(Beginning of Task input)
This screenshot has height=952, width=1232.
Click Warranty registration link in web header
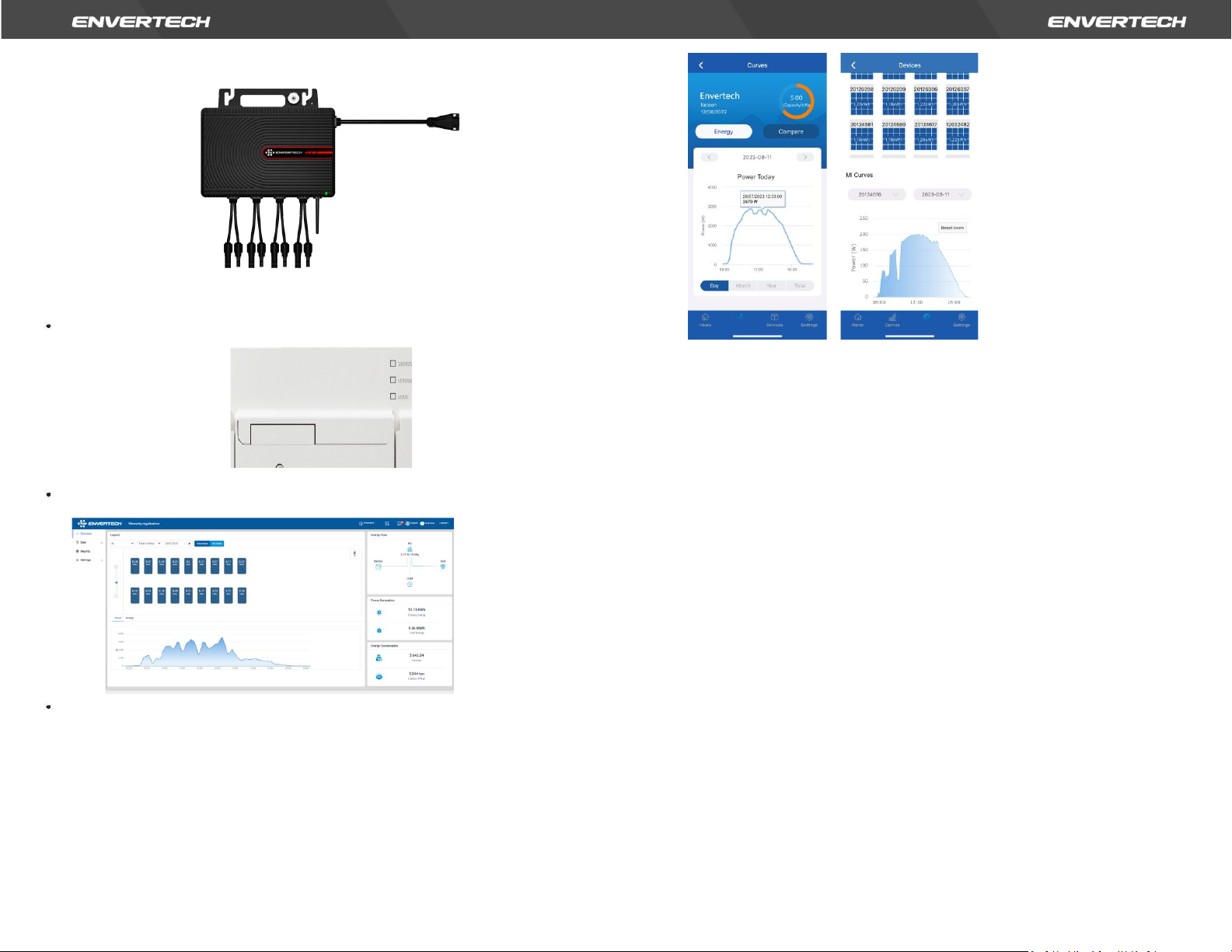[x=144, y=524]
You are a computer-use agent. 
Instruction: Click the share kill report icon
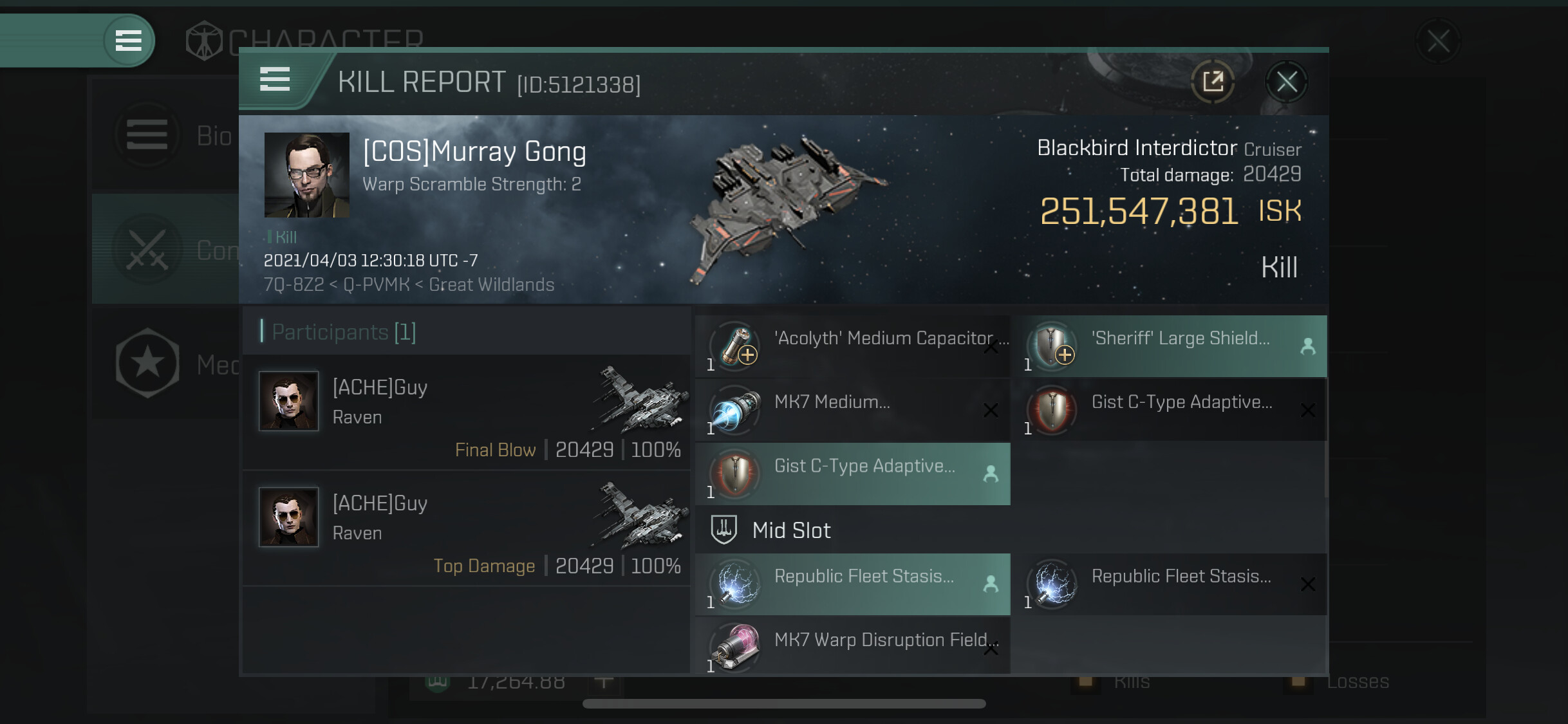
(End of Task input)
## Task to carry out
Leaving the pictures aside, transcribe the entire listing exactly.

## Output
This screenshot has height=952, width=1232.
Click Warranty registration link in web header
[x=144, y=524]
You are a computer-use agent. 
Instruction: Click the share kill report icon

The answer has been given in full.